Испугавшись, что по моей вине пострадает какой-нибудь невинный человек, я спросила:
— А что сделали с горничными?
— Ничего, — нервно ответил он, — просто пришел полицейский комиссар и допросил нас, второй день все мы ни живы ни мертвы.
Я с минуту колебалась, потом сказала:
— Пудреницу взяла я.
Он широко раскрыл глаза, и лицо его перекосилось.
— Ты взяла… и ты так спокойно говоришь об этом?
— А как прикажешь об этом говорить?
— Но ведь это же воровство.
— Ну и что?
Он посмотрел на меня и вдруг рассвирепел: возможно, он испугался последствий моего поступка, а быть может, смутно догадывался о том, что я возлагаю на него б'oльшую часть ответственности за эту кражу.
— Скажи… что с тобой стряслось?.. Ах, вот почему тебе понадобилось войти в комнату сеньоры… теперь я все понимаю… но, дорогая моя, я тут ни при чем… если ты хочешь воровать, воруй где угодно, меня это не касается, только не в том доме, где я служу… Воровка!.. Хорош бы я был, если бы женился на тебе… Женился бы на воровке.
Я дала ему выговориться вволю и внимательно смотрела на него.
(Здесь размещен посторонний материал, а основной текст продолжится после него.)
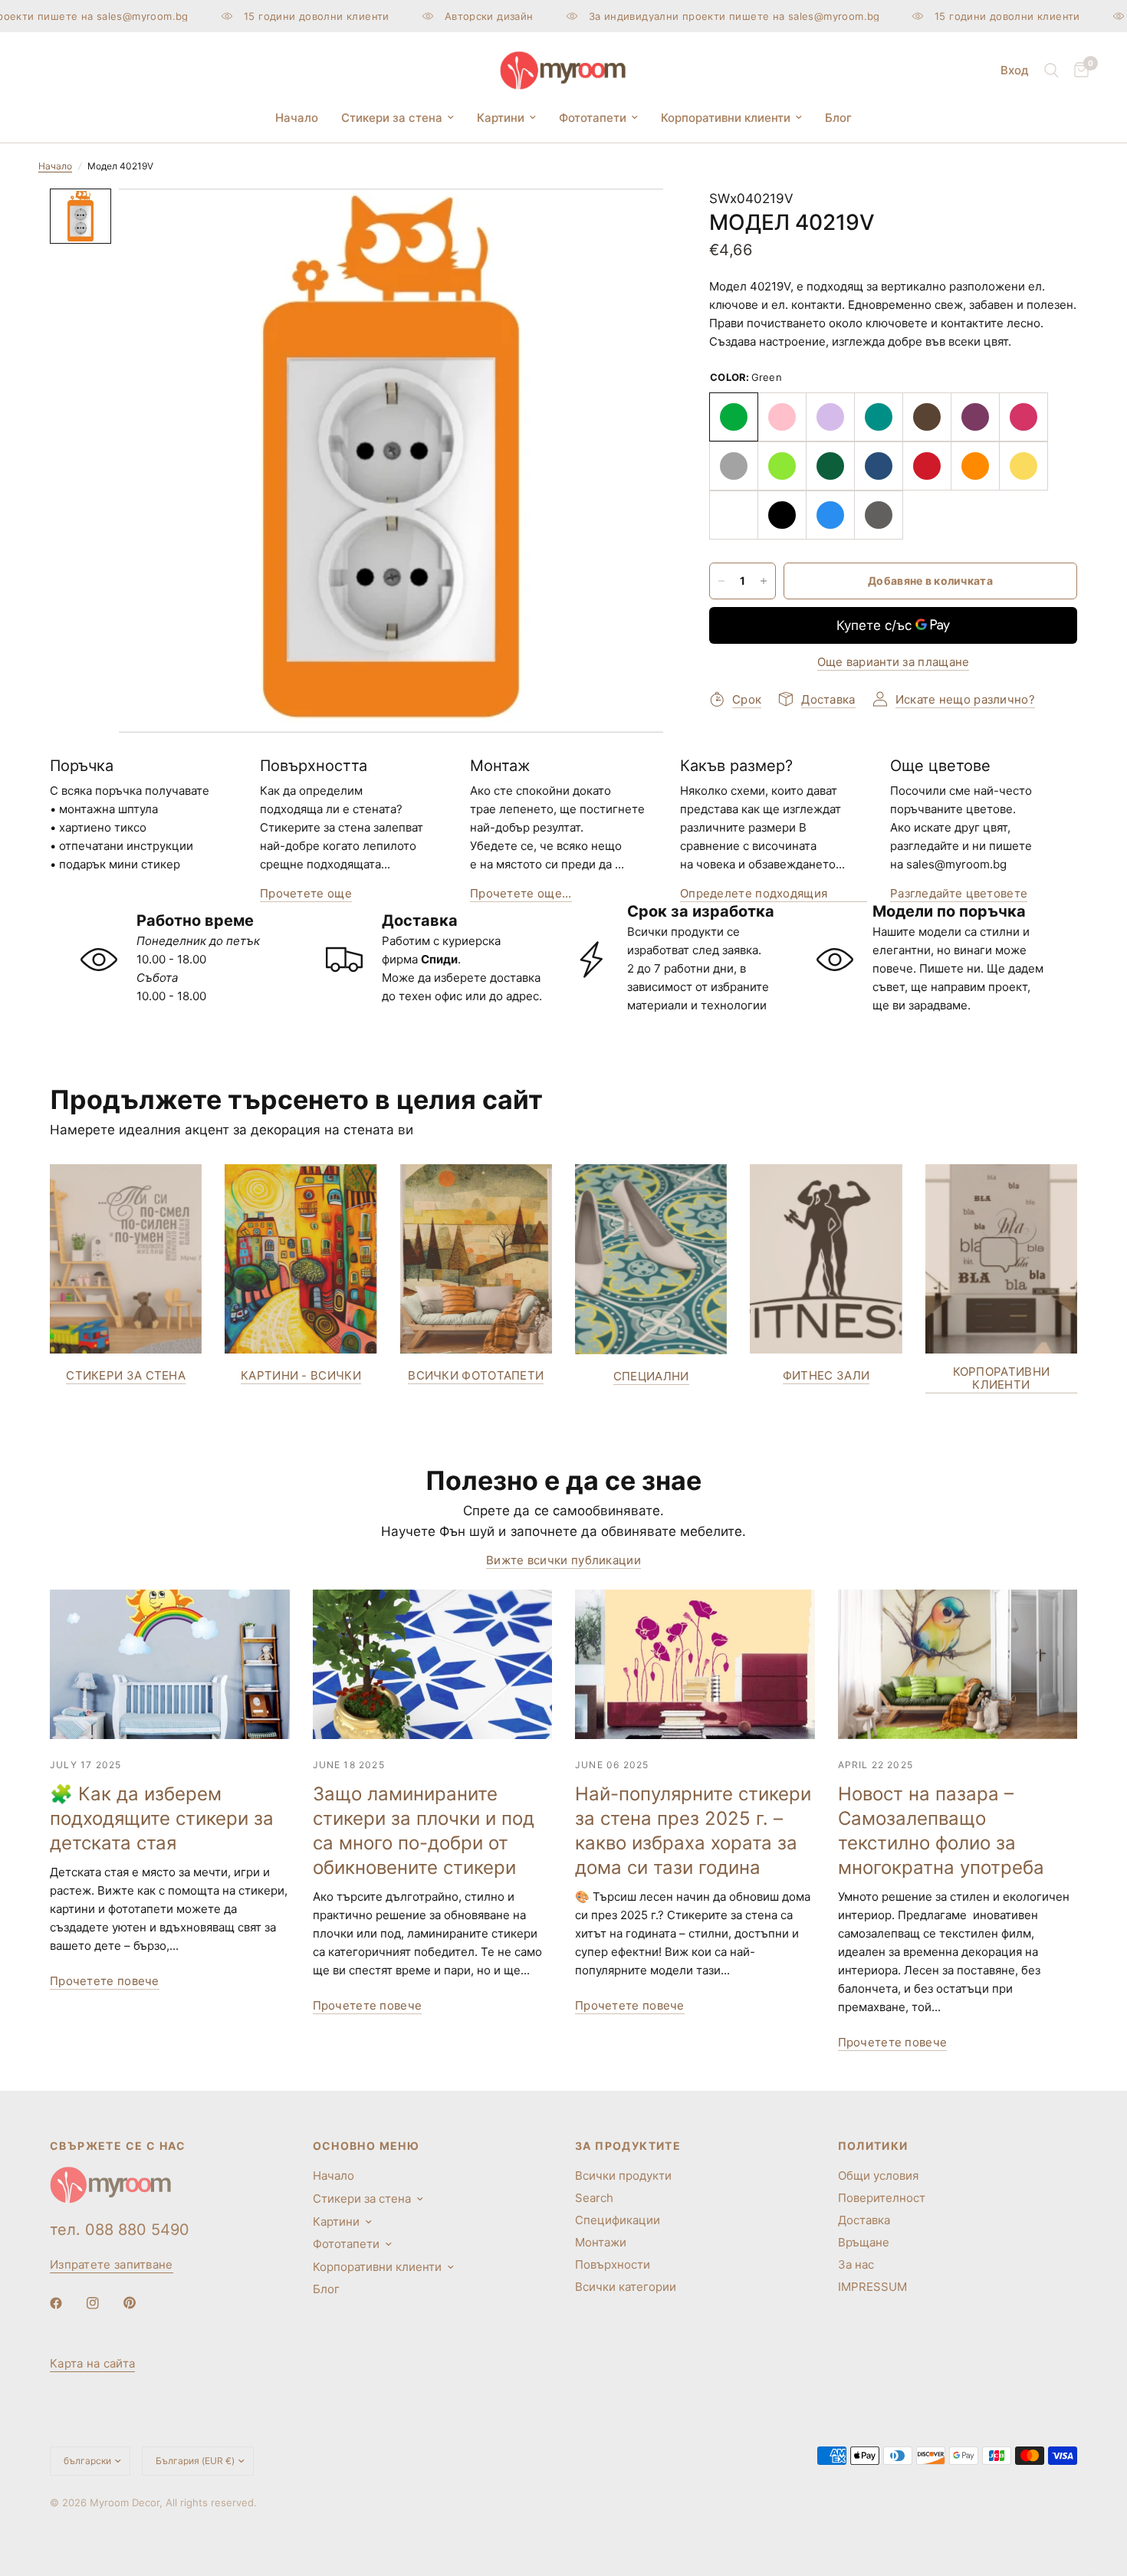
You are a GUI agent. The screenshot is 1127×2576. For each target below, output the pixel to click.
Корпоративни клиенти (725, 117)
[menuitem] (297, 118)
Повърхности (612, 2264)
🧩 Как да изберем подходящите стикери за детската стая (162, 1818)
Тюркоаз (878, 416)
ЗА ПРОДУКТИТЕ (628, 2146)
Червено (926, 466)
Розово (782, 416)
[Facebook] (67, 2303)
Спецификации (617, 2220)
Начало (296, 117)
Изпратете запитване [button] (111, 2264)
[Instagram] (103, 2303)
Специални (651, 1376)
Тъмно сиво (878, 515)
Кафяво (926, 416)
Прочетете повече (104, 1980)
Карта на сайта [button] (92, 2363)
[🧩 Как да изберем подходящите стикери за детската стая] (170, 1664)
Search (594, 2197)
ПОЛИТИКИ (873, 2146)
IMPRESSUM (872, 2286)
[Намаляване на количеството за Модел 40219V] (721, 581)
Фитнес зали (826, 1375)
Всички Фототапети (476, 1375)
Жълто (1023, 466)
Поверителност (881, 2197)
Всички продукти (623, 2175)
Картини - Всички (301, 1375)
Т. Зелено (830, 466)
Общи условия (878, 2175)
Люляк (830, 416)
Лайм (782, 466)
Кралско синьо (878, 466)
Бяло (733, 515)
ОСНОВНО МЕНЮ (366, 2146)
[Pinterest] (140, 2303)
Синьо (830, 515)
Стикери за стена (391, 117)
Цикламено (1023, 416)
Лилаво (975, 416)
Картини (500, 117)
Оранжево (975, 466)
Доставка (864, 2220)
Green (733, 416)
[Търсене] (1051, 70)
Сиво (733, 466)
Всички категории (625, 2286)
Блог (838, 117)
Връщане (863, 2242)
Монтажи (600, 2242)
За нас (856, 2264)
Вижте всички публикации (563, 1560)
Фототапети (592, 117)
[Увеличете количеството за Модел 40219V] (763, 581)
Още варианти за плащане (893, 661)
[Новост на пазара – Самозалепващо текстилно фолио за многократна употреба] (958, 1664)
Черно (782, 515)
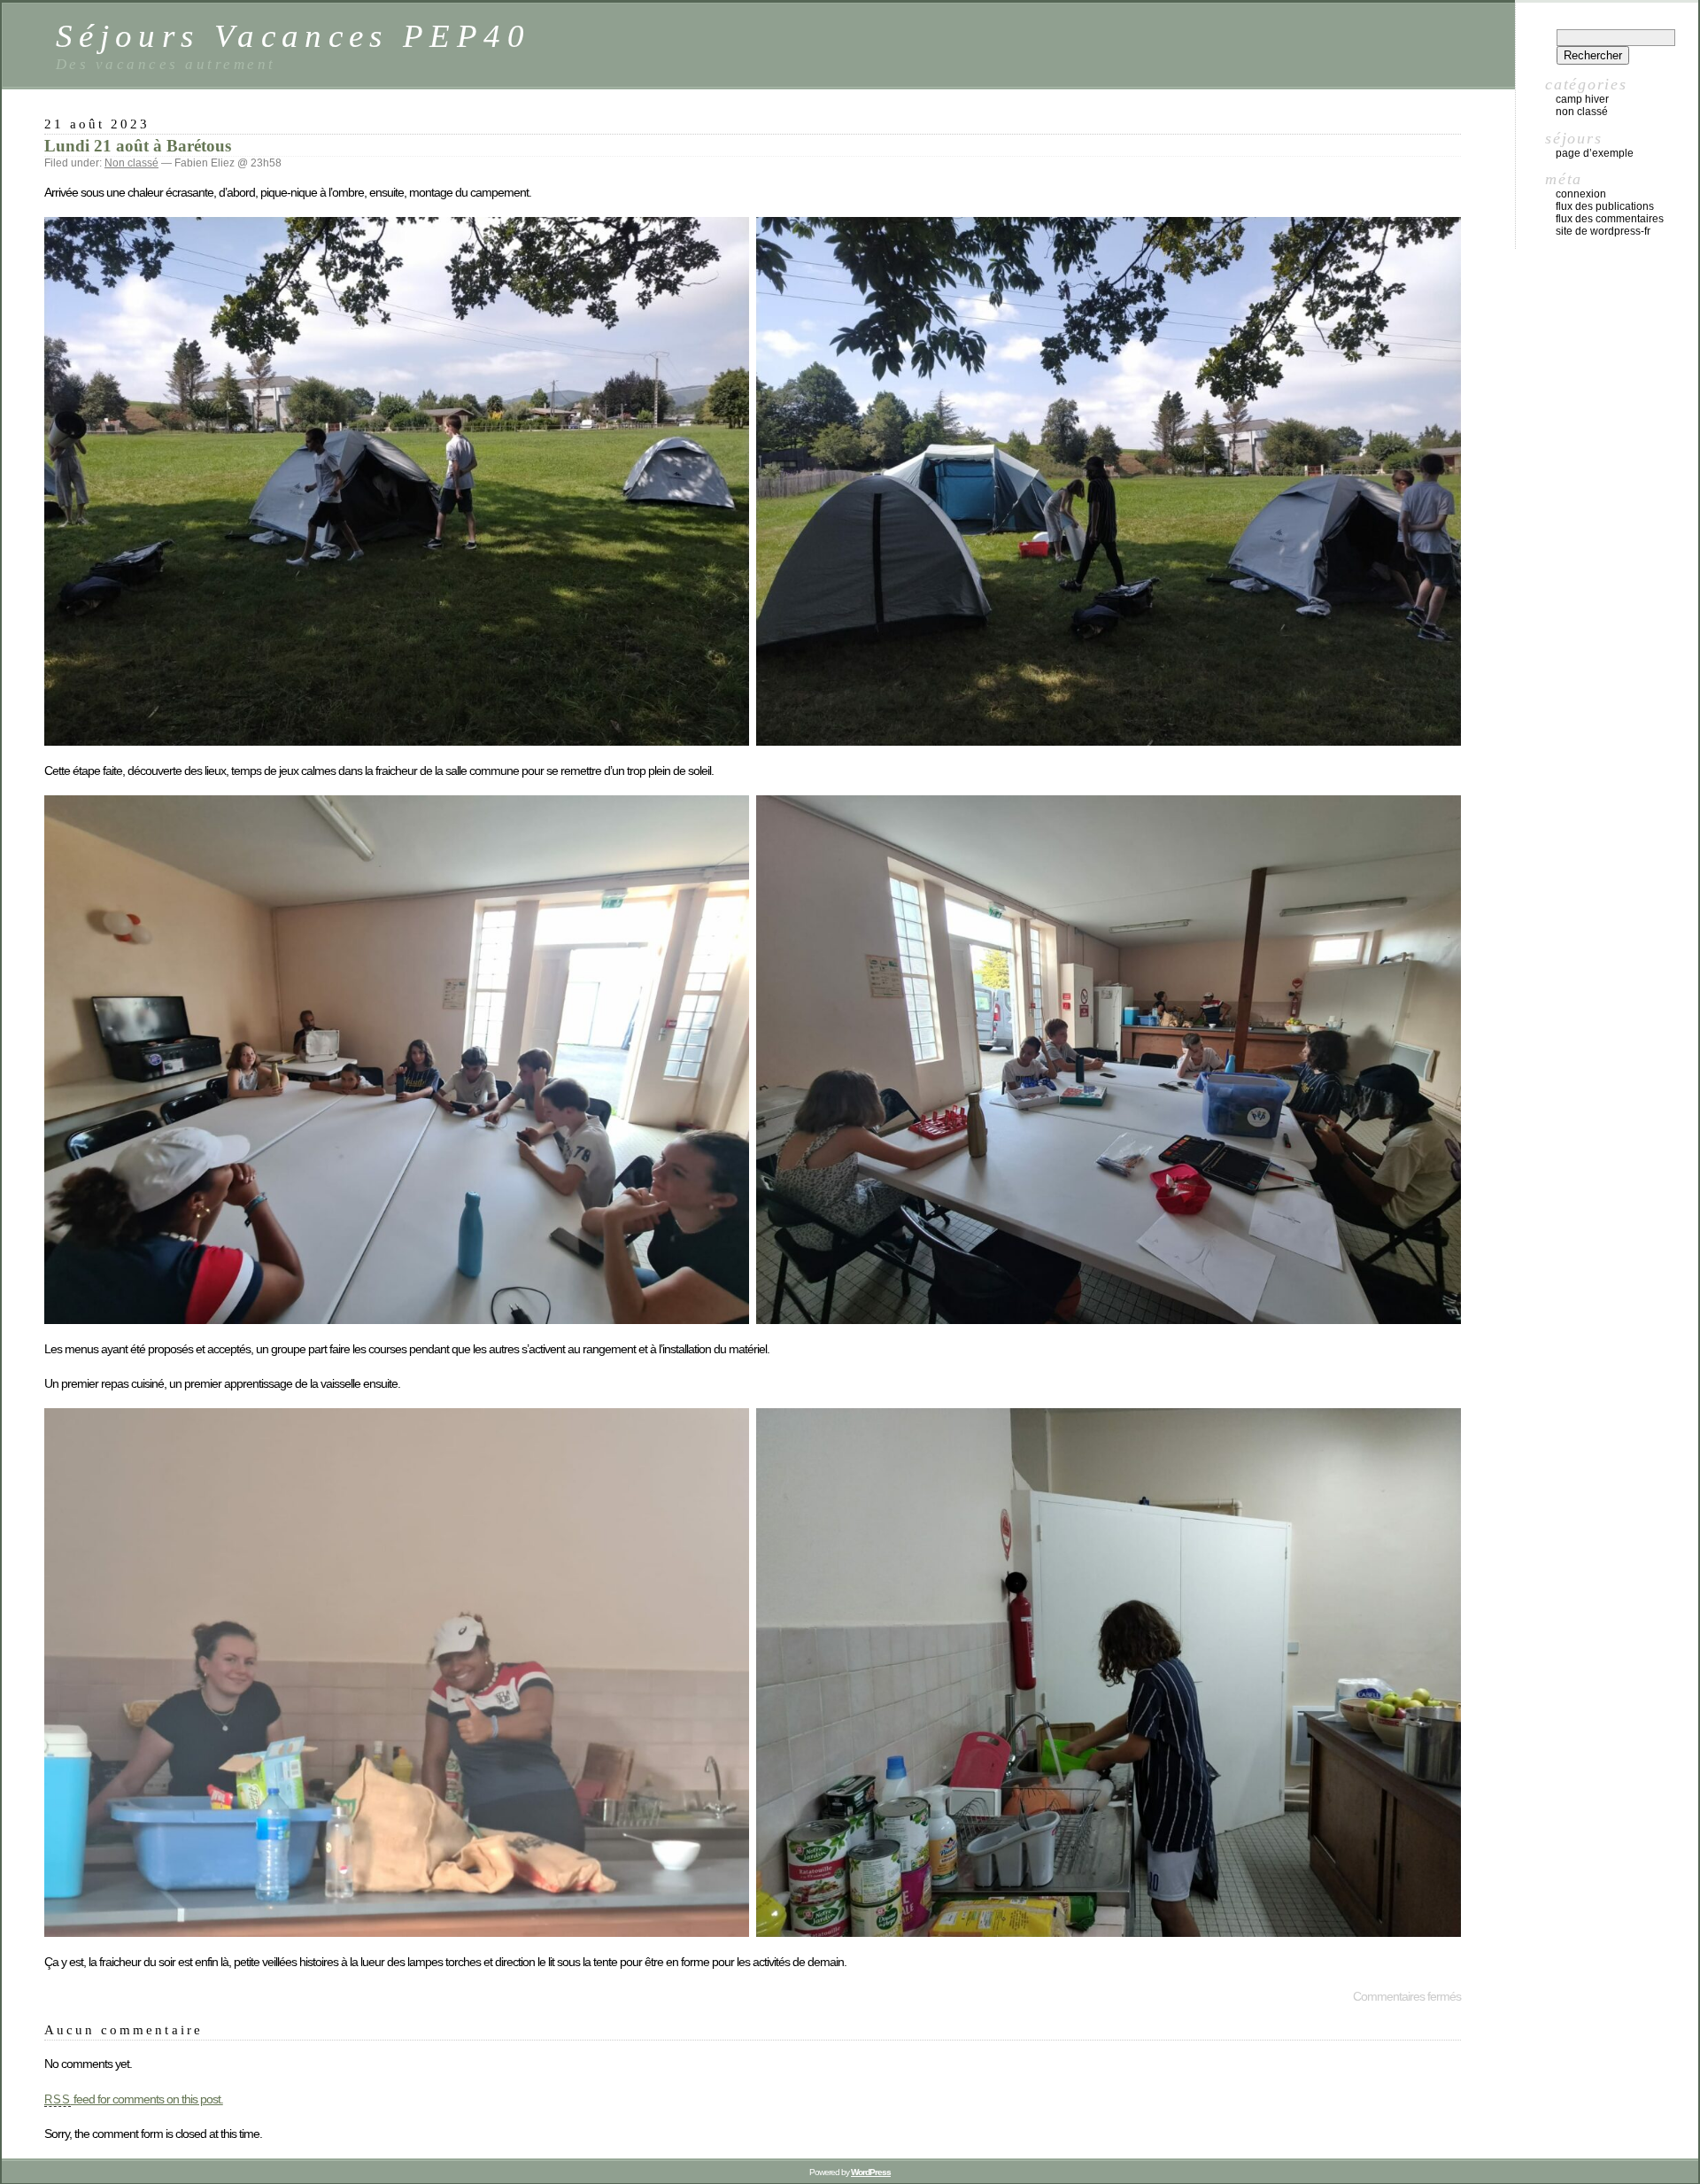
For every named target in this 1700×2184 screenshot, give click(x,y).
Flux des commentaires (1610, 219)
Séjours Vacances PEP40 (293, 36)
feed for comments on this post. (133, 2099)
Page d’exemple (1595, 153)
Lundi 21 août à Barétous (137, 145)
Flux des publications (1605, 206)
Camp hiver (1582, 99)
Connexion (1581, 194)
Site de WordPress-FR (1603, 231)
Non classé (131, 163)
Теперь я удивлялась, как могла так долго заблуждаться, считая его идеальным человеком. Какой уж там идеальный… Наконец, когда мне показалось, что он исчерпал весь запас своих упреков, я сказала:
— Почему ты сердишься, Джино?.. Ведь никто тебя не обвиняет в воровстве… поговорят еще несколько дней, а потом забудут… ведь у твоей хозяйки таких пудрениц сколько угодно…
— Но почему ты украла? — настаивал Джино.
Я понимала, что он догадывается о том, что побудило меня украсть пудреницу, но хочет услышать мое объяснение. Я ответила:
— Да просто так.
— «Просто так» — это не ответ.
— Тогда, если ты так уж хочешь знать, — спокойно сказала я, — украла я не потому, что она мне понравилась или мне так уж приспичило ее иметь, а потому, что отныне я могу и воровать.
— Что это значит?.. — начал он.
— Теперь вечерами я выхожу на улицу, ищу клиента, привожу его сюда, а он платит мне деньги… а коли я делаю это, то я могу и украсть, разве нет?
Он понял и ответил так, как и следовало от него ожидать:
— И этим ты тоже занимаешься… ну что ж, прекрасно. Здорово бы я влип, если б на тебе женился.
— Раньше я этим не занималась, — возразила я, — но с тех пор, как узнала, что ты женат и имеешь ребенка, я стала такой.
Видно, он ждал этих слов с самого начала разговора и с готовностью возразил:
— Нет, дорогая моя, нечего сваливать вину на меня… кто не захочет, тот не станет шлюхой или воровкой.
— Значит, я была такой, только сама и не подозревала об этом, — ответила я, — а ты мне помог решиться на такое дело.